Ammonium benzoate

Administrative data

Endpoint:

in vitro gene mutation study in bacteria

Type of information:

experimental study

Adequacy of study:

key study

Study period:

20. Mar. 2017 - 07. Apr. 2017

Reliability:

1 (reliable without restriction)

Rationale for reliability incl. deficiencies:

guideline study

Data source

Materials and methods

Test guidelineopen allclose all

GLP compliance:

yes (incl. QA statement)

Type of assay:

bacterial reverse mutation assay

Test material

Specific details on test material used for the study:

SOURCE OF TEST MATERIAL
- Source and lot/batch No.of test material:
608031
- Expiration date of the lot/batch:
25. Oct. 2018
- Purity test date: not stated

STABILITY AND STORAGE CONDITIONS OF TEST MATERIAL
- Storage condition of test material:
Room temperature, in a tightyl closed vessel
- Stability under test conditions: assumed stable
- Solubility and stability of the test substance in the solvent/vehicle:
not applicable
- Reactivity of the test substance with the solvent/vehicle of the cell culture medium:
not applicable

TREATMENT OF TEST MATERIAL PRIOR TO TESTING
none

Method

Target gene:

histidine deficiency

Species / strainopen allclose all

Metabolic activation:

with and without

Metabolic activation system:

rat liver S9

Test concentrations with justification for top dose:

concentrations for experiment I:
5000, 1500, 500, 150 and 50 µg/plate
concentrations for experiment II:
5000, 2500, 1250, 625, 313, 156 and 78 µg/plate

top dose according to guideline

Vehicle / solvent:

In a non-GLP pre-test, the solubility of the test item was tested in a concentration of 50 g/L (nominal) in demineralized water, dimethyl sulfoxide and ethanol. Demin. Water was chosen as vehicle, because the test item was sufficiently soluble, and this solvent does not have any effects on the viability of the bacteria or the number of spontaneous revertants in the tested concentrations.

WHAT YOU WILL DO ▸
1. In the ammonium benzoate study record, copy the text word for word, starting at the words "rat liver S9" and ending after the words "the tested concentrations.".
2. According to the ammonium benzoate study record, what metabolic activation system was used?
3. Turn the paragraph of the ammonium benzoate study record that begins "In a non-GLP pre-test" into a short list that keeps its main facts.

RECORDS ▸
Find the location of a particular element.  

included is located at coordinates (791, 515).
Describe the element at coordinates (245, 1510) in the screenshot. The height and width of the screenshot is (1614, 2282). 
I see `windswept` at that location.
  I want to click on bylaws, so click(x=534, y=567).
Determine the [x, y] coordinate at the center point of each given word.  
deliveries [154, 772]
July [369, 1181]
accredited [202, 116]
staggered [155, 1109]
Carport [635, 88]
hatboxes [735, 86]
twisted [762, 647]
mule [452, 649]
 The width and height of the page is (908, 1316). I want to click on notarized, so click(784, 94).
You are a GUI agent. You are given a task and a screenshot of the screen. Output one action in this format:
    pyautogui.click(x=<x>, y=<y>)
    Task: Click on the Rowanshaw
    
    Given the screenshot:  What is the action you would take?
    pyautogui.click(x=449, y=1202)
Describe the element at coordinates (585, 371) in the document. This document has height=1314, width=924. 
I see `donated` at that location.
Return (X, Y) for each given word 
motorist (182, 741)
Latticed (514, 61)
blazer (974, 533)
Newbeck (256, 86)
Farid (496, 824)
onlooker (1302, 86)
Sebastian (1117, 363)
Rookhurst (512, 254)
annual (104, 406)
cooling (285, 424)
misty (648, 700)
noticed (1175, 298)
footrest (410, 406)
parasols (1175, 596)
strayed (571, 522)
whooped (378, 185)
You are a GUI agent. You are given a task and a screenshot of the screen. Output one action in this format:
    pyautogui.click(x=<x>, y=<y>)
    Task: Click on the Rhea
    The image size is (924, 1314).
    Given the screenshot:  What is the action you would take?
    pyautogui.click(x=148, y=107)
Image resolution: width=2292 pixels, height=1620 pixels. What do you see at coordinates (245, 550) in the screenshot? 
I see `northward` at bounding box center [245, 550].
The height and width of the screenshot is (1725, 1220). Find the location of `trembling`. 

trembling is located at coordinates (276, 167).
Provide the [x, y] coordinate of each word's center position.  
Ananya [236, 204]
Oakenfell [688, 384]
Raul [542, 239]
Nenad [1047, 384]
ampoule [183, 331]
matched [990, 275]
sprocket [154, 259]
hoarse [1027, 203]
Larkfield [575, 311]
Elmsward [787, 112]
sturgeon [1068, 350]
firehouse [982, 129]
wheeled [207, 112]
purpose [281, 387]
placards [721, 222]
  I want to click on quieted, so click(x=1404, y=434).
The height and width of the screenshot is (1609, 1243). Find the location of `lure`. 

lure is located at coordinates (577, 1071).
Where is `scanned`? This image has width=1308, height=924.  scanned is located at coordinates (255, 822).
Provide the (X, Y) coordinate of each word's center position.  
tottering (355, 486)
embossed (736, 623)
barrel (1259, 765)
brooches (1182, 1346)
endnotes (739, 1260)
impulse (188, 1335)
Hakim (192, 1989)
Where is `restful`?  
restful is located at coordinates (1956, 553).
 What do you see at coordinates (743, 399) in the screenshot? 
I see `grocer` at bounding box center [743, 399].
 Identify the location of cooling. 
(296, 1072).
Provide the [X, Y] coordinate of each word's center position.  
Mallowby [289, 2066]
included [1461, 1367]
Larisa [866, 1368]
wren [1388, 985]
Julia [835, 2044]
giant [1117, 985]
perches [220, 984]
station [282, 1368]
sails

TASK-BY-TASK RESULTS ▸
1.
rat liver S9

Test concentrations with justification for top dose:

concentrations for experiment I:
5000, 1500, 500, 150 and 50 µg/plate
concentrations for experiment II:
5000, 2500, 1250, 625, 313, 156 and 78 µg/plate

top dose according to guideline

Vehicle / solvent:

In a non-GLP pre-test, the solubility of the test item was tested in a concentration of 50 g/L (nominal) in demineralized water, dimethyl sulfoxide and ethanol. Demin. Water was chosen as vehicle, because the test item was sufficiently soluble, and this solvent does not have any effects on the viability of the bacteria or the number of spontaneous revertants in the tested concentrations.

2. Rat liver S9.

3.
- In a non-GLP pre-test, the test item's solubility was checked at 50 g/L (nominal) in demineralized water, dimethyl sulfoxide and ethanol.
- Demineralized water was chosen as the vehicle.
- The test item was sufficiently soluble in it.
- At the tested concentrations, this solvent does not affect the viability of the bacteria or the number of spontaneous revertants.